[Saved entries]
== Segment start ==

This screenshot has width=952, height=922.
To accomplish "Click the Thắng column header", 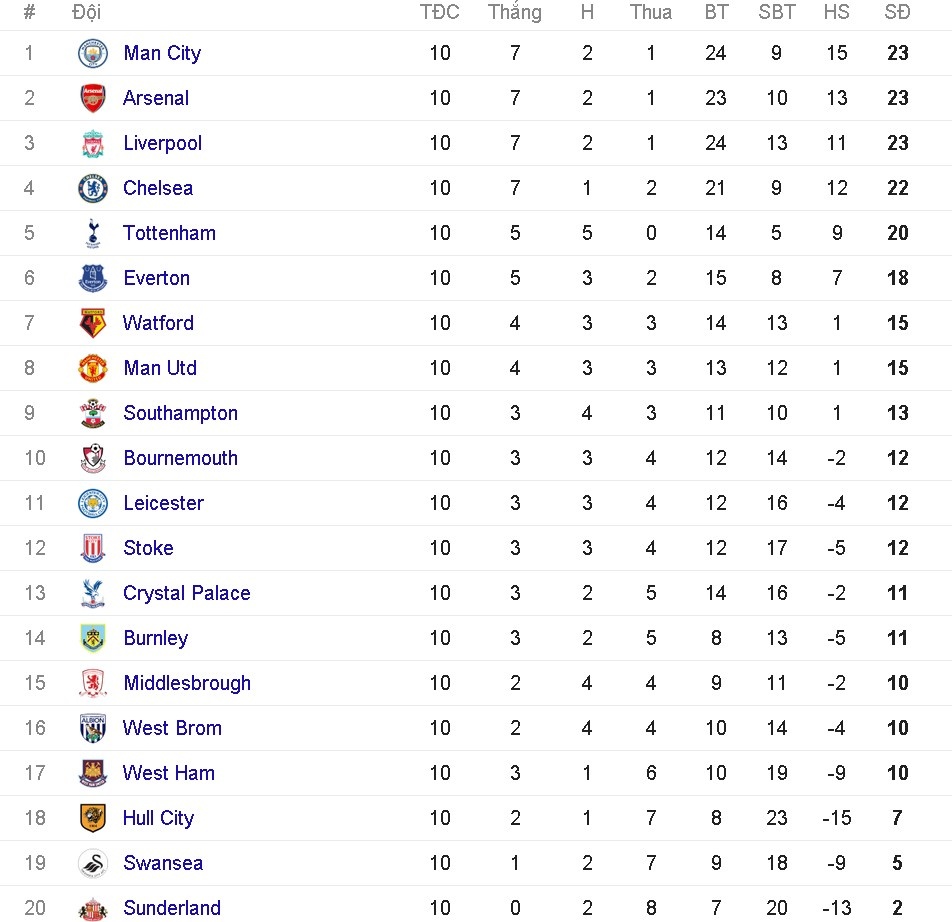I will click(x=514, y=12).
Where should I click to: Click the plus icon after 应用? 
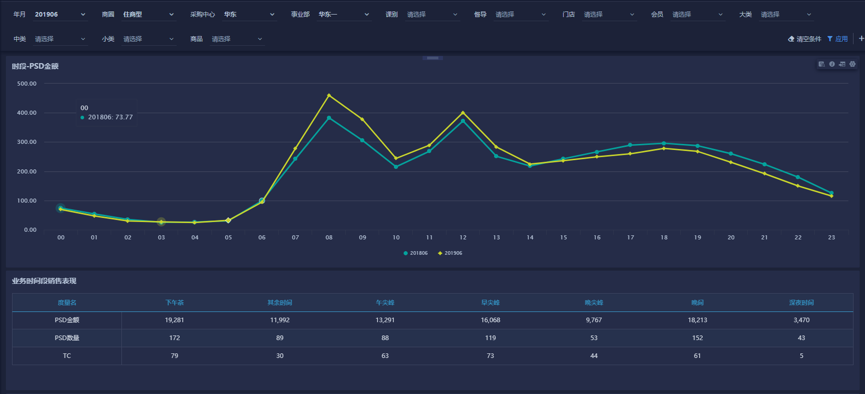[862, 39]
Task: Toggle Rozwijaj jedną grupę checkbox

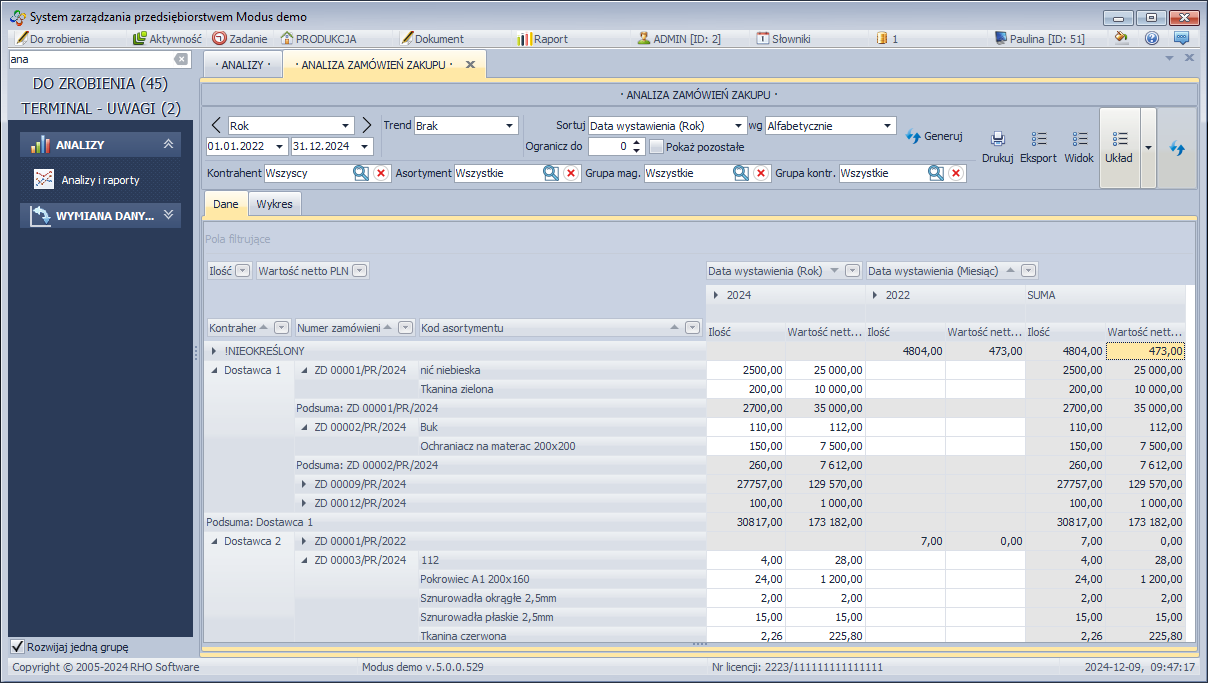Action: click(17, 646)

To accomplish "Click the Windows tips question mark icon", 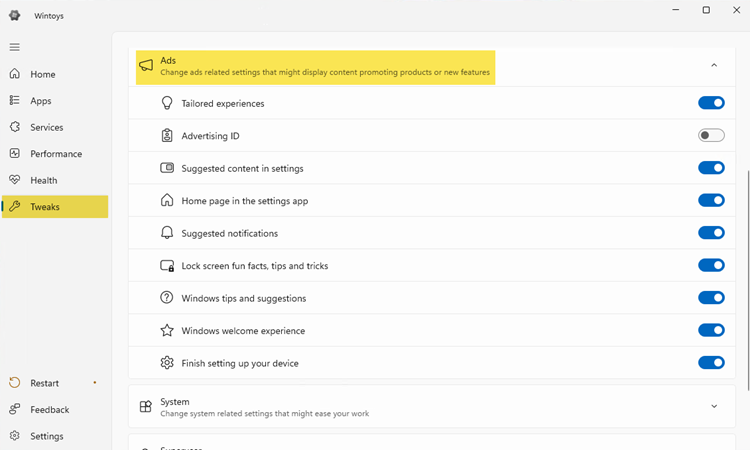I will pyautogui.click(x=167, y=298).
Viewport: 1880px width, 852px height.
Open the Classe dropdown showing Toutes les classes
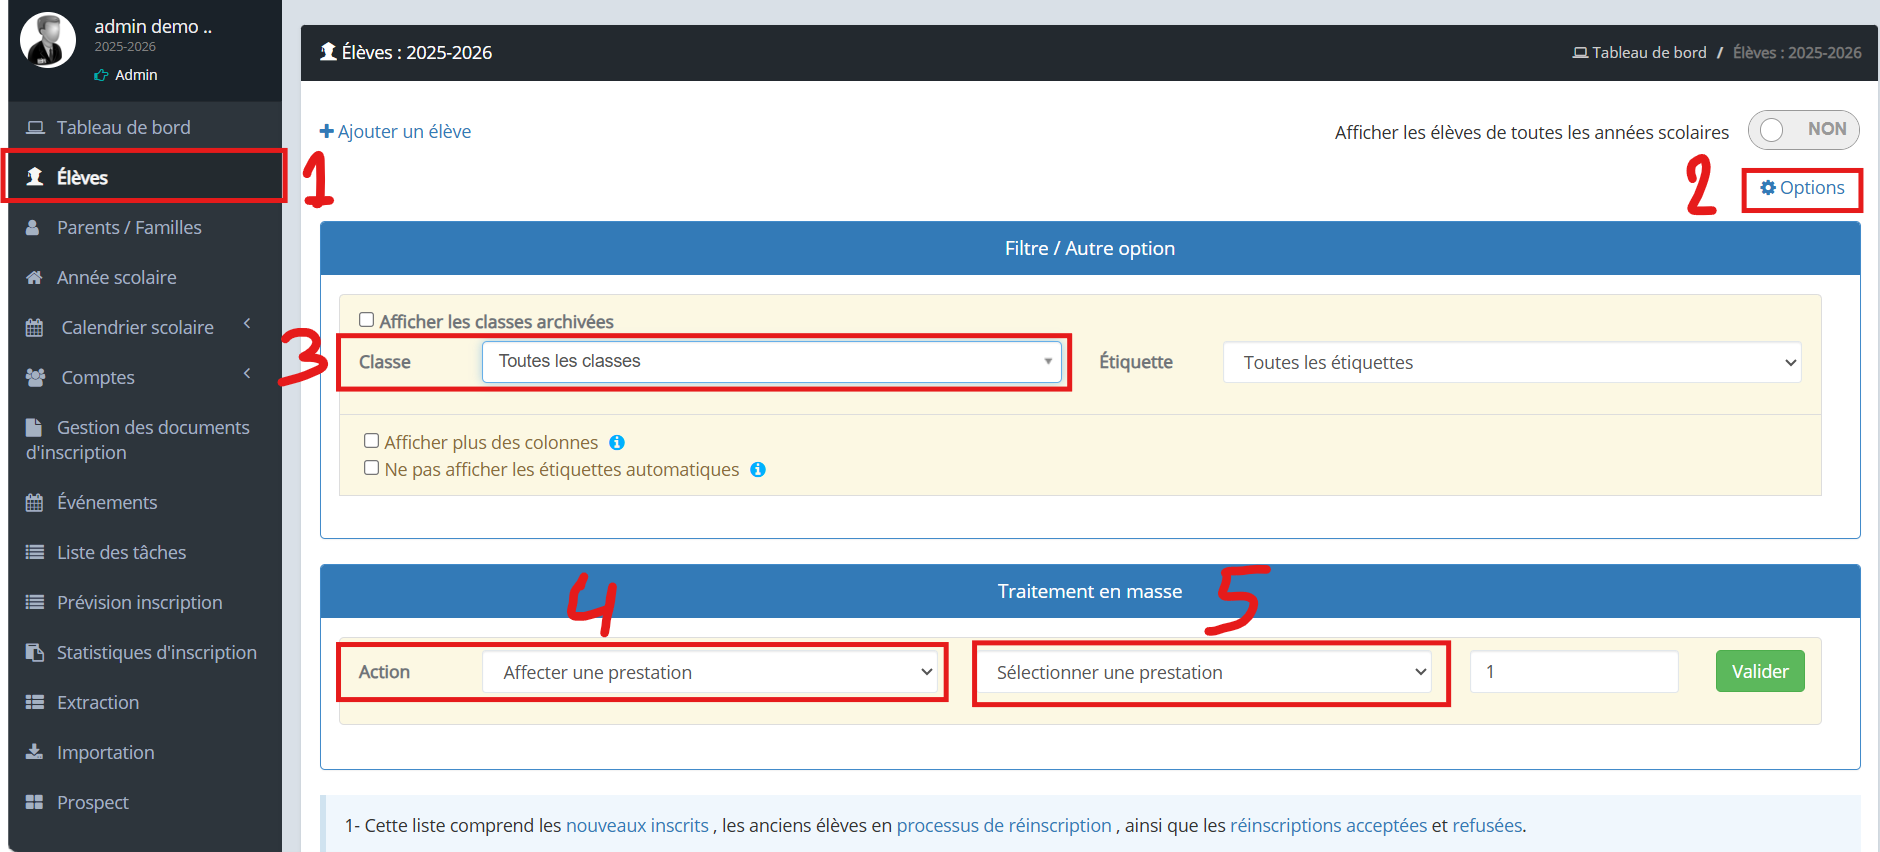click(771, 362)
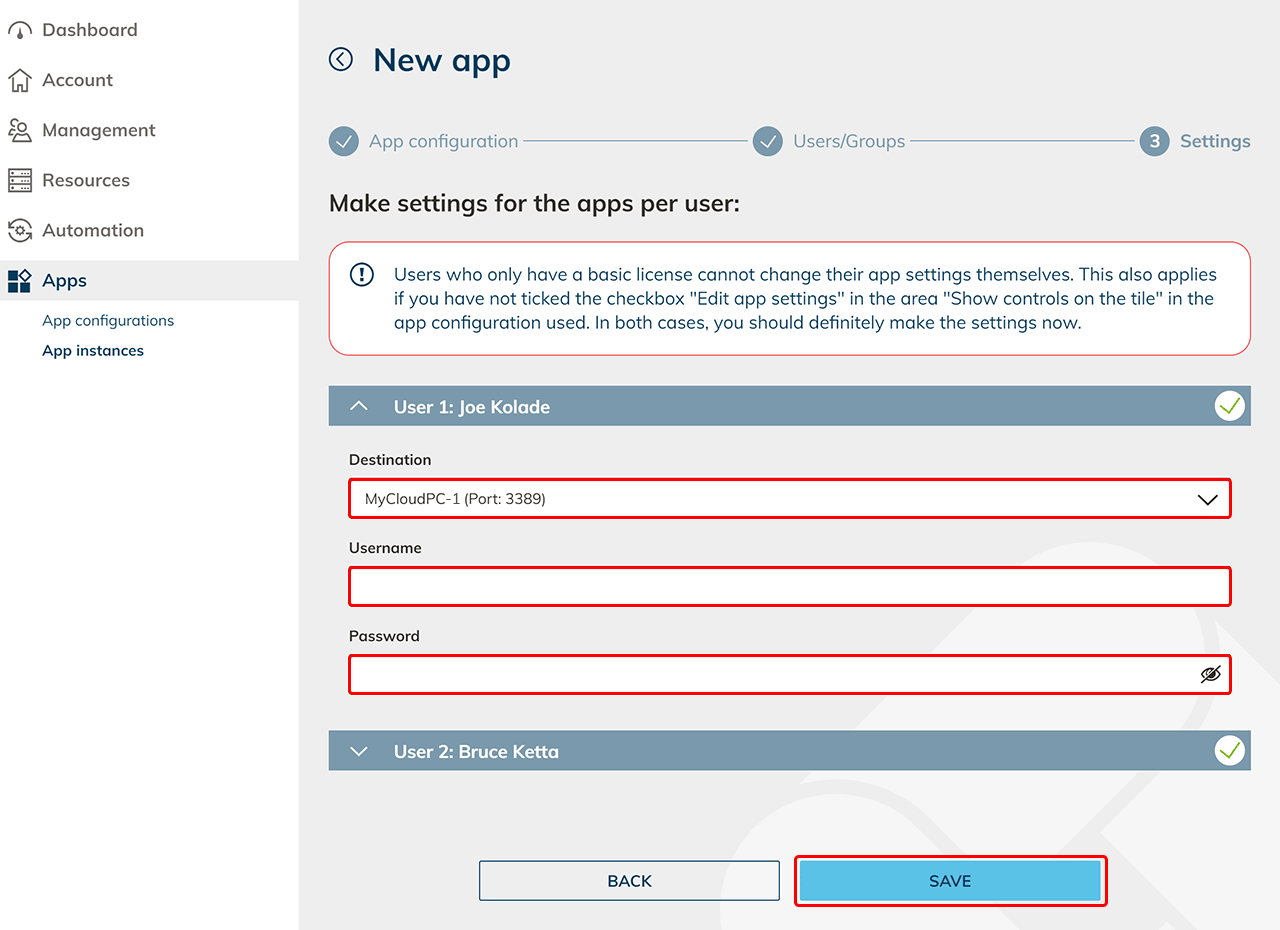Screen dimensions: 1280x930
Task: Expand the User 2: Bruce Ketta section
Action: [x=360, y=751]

== Segment end ==

[Exercise brief]
Write out exactly the lines from the one containing "Open the Classe" through the last line of the records above, both ends included, and leave out any pictures.

[Answer for this exercise]
Open the Classe dropdown showing Toutes les classes
click(771, 362)
Screen dimensions: 1280x930
Task: Expand the User 2: Bruce Ketta section
Action: [x=360, y=751]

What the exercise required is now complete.